Fare scienza davvero è un atto di pace?

Fare scienza davvero è un atto di pace? E’ lecito chiederlo, è lecito lavorare per una ipotesi di risposta. Come qui.

Se una cosa si può dire, difatti, è che l’urgenza attuale, la domanda di un senso, sempre più lancinante ed improrogabile,  porta ogni persona – inevitabilmente – ad interrogarsi su come può il suo esistere, il suo lavoro, la sua opera, aiutare a ricercare e ritrovare un orizzonte di positività su cui semplicemente poter esistere, fare progetti. Vivere.

Per uno scienziato può voler dire scendere alle radici della sua attività, capire che quello che fa in laboratorio, o davanti al computer, non rimane confinato in un ambito ristretto, ma in qualche modo è connesso all’universo intero. Come del resto ogni altra attività.

E la scienza, vorrei dire la scienza praticata, è fondamentalmente pace. Certo, lo so anche io che la scienza ha prodotto cose come la bomba atomica. E’ innegabile. Ma rimango convinto che l’attività scientifica, sopratutto per come si qualifica al giorno d’oggi, è una pratica intrinsecamente portatrice di pace.

Vorrei spiegarmi.

La scienza oggi è inevitabilmente transazionaletransculturale. La scienza vera, cioè quella che ha fatto la scelta di campo di appoggiarsi a metodi di controllo e di verifica, che procede secondo la falsificabilità popperiana delle sue teorie, è così. Non è un pensiero, o una aspirazione. Lo vedo ormai da anni, nella pratica quotidiana.

Non è che la scienza sia fatta da persone migliori. Sono persone come tutte, se ci fosse bisogno di specificarlo, con le loro meschinità e le loro miserie. Sono persone come me che sto scrivendo, come te che leggi.

Il punto è un altro. E’ l’oggetto in se stesso – la ricerca scientifica – che detta il metodo. Ed è un metodo che incoraggia intrinsecamente la collaborazione internazionale, che spinge a non fermarsi su valutazioni di differenza di razza, di etnia, di religione, di visione della vita.  Chi è innamorato della scienza, a chi è appassionato, se ti incontra, interessa se quello che hai da dire lo aiuta a meglio comprendere un problema. Se puoi portare un contributo, indipendentemente dal colore della tua pelle. O da dove vieni.

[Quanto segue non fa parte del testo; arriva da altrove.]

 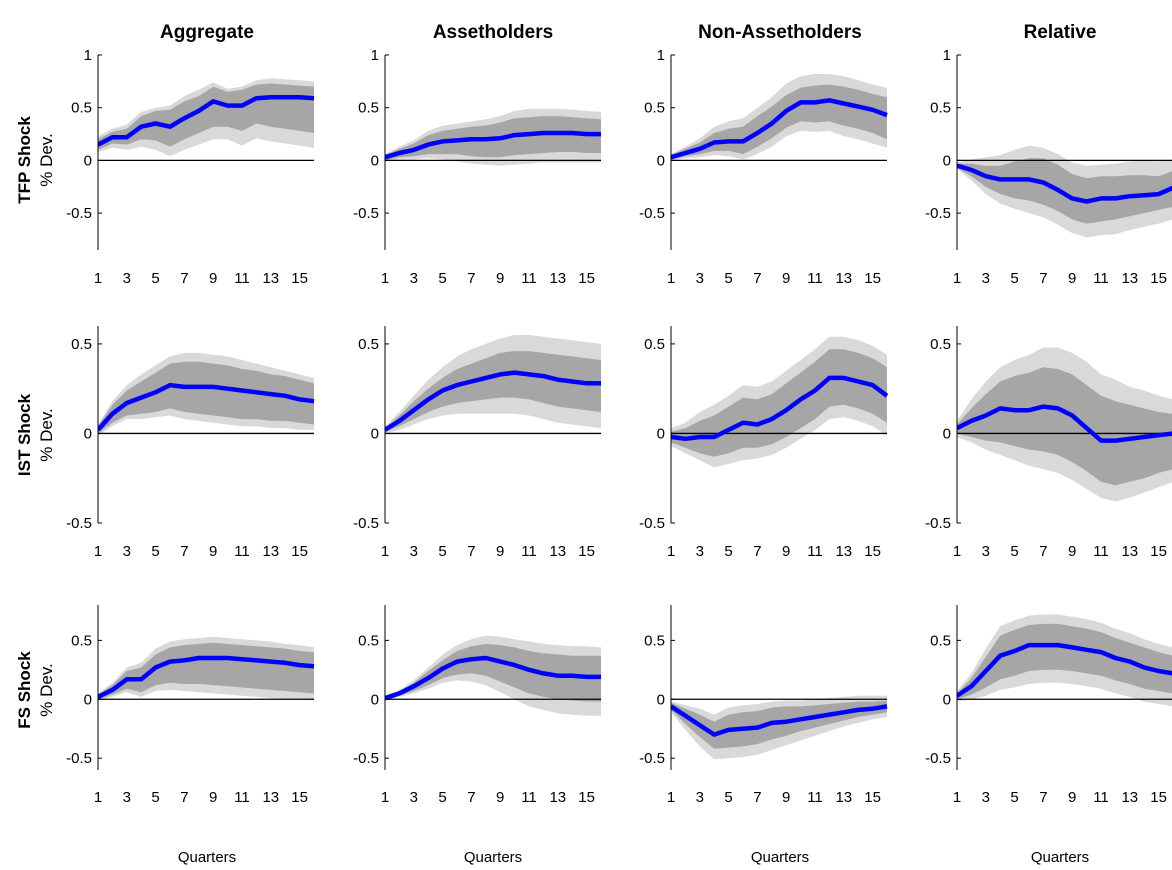 What do you see at coordinates (1060, 858) in the screenshot?
I see `x-axis-label-relative: Quarters` at bounding box center [1060, 858].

La rete informale di ricercatori di uno stesso ambito, è sovente molto larga e molto efficiente (io lo tocco con mano nel progetto ESA-GAIA, in cui lavoro, ma gli esempi non mancano di certo). Copre un gran numero di nazioni di orientamenti più diversi. Predilige la tranquillità politica e la pace. E non per farsi bello davanti al mondo: piuttosto, perché così  può – pragmaticamente – operare meglio e più fruttuosamente. E questo è sempre più vero più passa il tempo, perché i grandi progetti attuali (satelliti astronomici, esperimenti di fisica teorica, etc…) coinvolgono tipicamente un esteso numero di persone e sono collaborazioni tra una notevole molteplicità di stati sovrani. E possono essere condotti a termine solo se queste persone collaborano efficacemente tra loro.

Lavorando nella scienza in maniera seria, si è dunque inevitabilmente forzati a scambi ed interazioni con persone che sono tra loro le più diverse. Si è spesso condotti a seguire congressi e riunioni in diversi paesi. Si impara – per forza, non per virtù – a collaborare con persone bianche, nere, gialle, con il turbante, con il crocifisso o la tonaca, o senza niente di tutto ciò. E’ richiesto appena un acconsentire ad un insieme minimale di regole di convivenza, democrazia e scambio, e tutto il resto viene da sé.

Perché non sembri idealistico, possiamo anche mettere in conto che in questo convivono anche le consuete rivalità tra gruppi concorrenti, le umanissime meschinità e gli altrettanto umani giochi di potere, e quant’altro potete immaginare (a livelli diversi, a seconda delle persone e degli ambienti).

Con tutto questo, l’autentica passione per la scienza, per la comprensione profonda della struttura del mondo, favorisce la pace e la tolleranza – perché è possibile perseguire l’obiettivo soltanto con la pace e la tolleranza.

Facendo scienza davvero, lavoriamo per la pace. Prendendo sul serio il nostro lavoro, scopriamo di fare automaticamente la nostra parte per il buon ordine dell’universo.

Ma questo, capisco, non è limitato appena all’opera dello scienziato. E’ l’opera dell’uomo, nel senso più bello ed autentico del termine.